MELBOURNE: Storms packing powerful winds toppled trees, killed one person and knocked out power to 174,000 homes and businesses in eastern Australia, officials said Wednesday.
The wild weather hit large swathes of Victoria on Tuesday, dumping torrents of rain and unleashing gusts of more than 150 kilometres per hour (90 miles per hour), the state government and emergency services said.
A 50-year-old man was killed in the storm, dying on the scene after being struck by debris while working on his property in Darlimurla, southeast of Melbourne, Victoria police said in a statement.

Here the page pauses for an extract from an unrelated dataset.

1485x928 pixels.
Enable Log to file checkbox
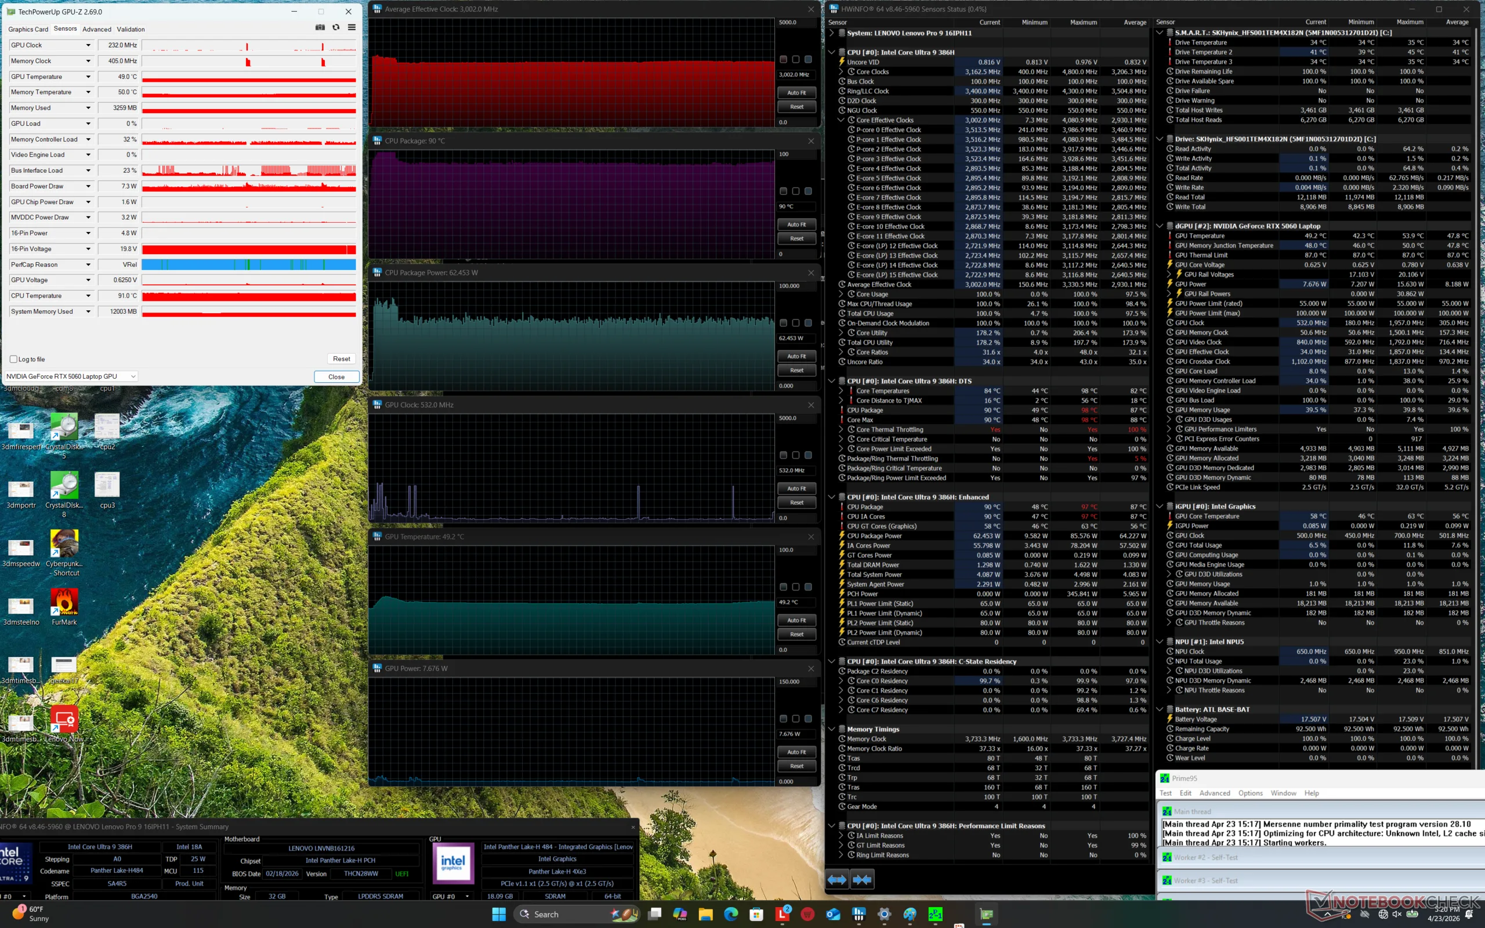tap(14, 359)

The winds also fanned bushfires in the Grampians region west of Melbourne, burning an unknown number of homes in one small town, the state’s Country Fire Authority said.
At its peak, 530,000 homes and businesses lost power, the Australian Energy Market Operator said in an update.

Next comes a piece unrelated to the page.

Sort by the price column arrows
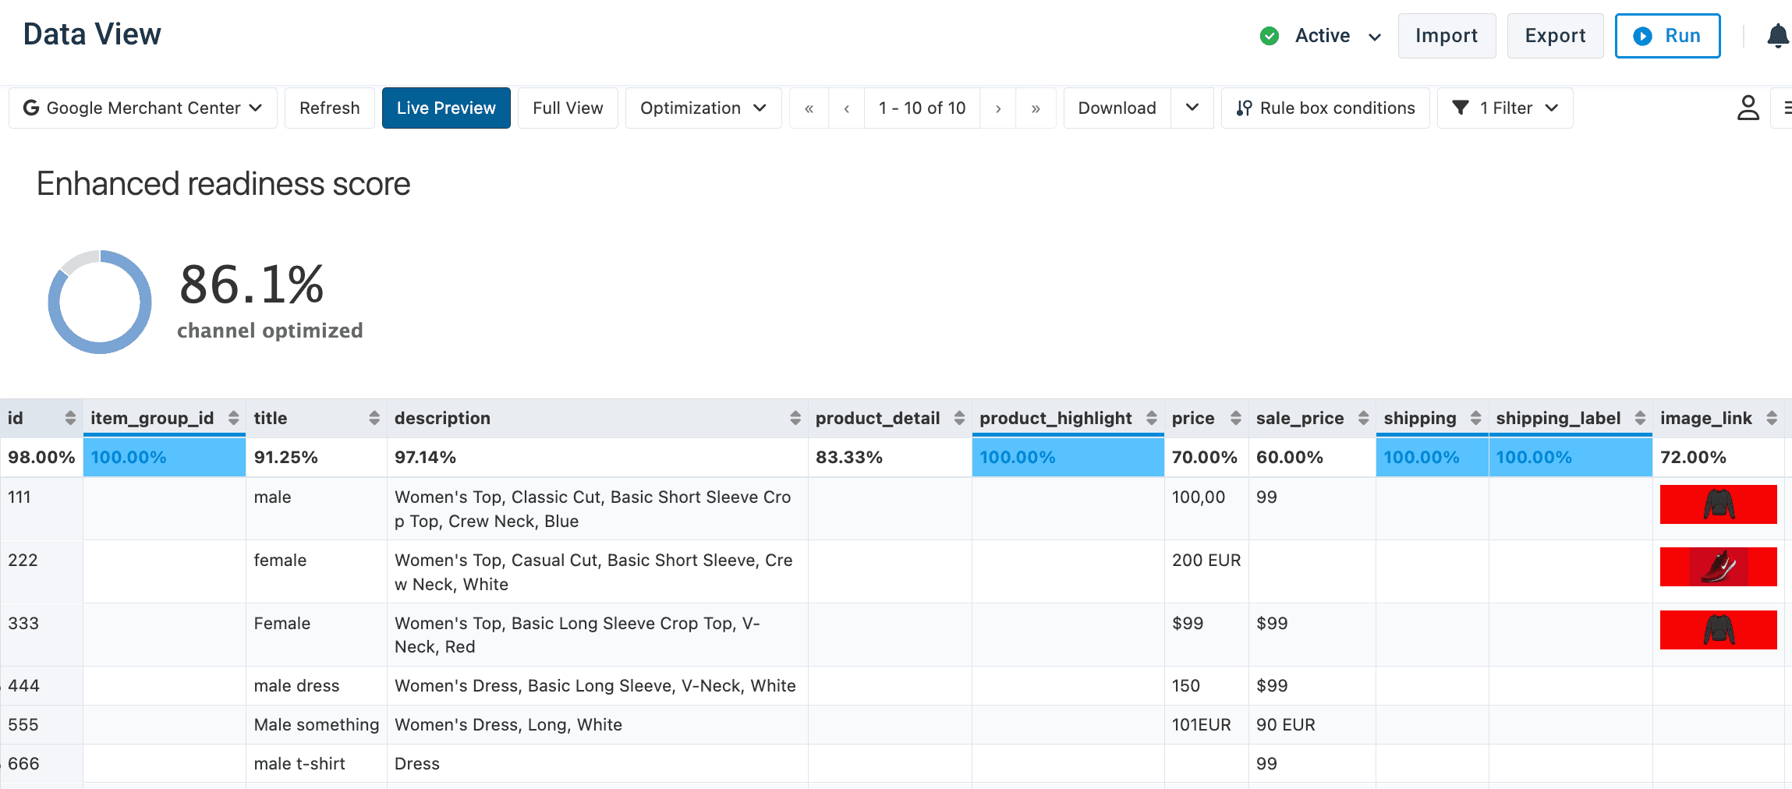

About 174,000 were still cut off on Wednesday afternoon, it said.
“Given the extent of the widespread damage, it may take days if not weeks to restore electricity to all of those impacted,” the authority said.
The winds tore off roofs, uprooted trees and flattened electricity pylons, according to media reports and images shared on social media.
Fallen transmission towers led to the shutdown of Victoria’s largest electricity generator, the coal-powered Loy Yang A, which was being reconnected to the grid, the state’s energy authority said in a statement.
“This has been one of the largest outage events in the state’s history,” Victoria Energy Minister Lily D’Ambrosio said.
Lightning strikes ignited “multiple fires” in Victoria, said the state’s emergency management commissioner, Rick Nugent.
In the hard-hit Grampians region, flames incinerated “a number of residential homes” in Pomonal, home to a few hundred residents, Nugent told a news briefing.
It was too early to say how many homes were destroyed, state firefighters said, though a report in Melbourne’s The Age newspaper said about 20 had been lost.
Victorian authorities said they were working to restore power and ascertain the full extent of fire damage as bushfire and weather warnings were lowered across the state.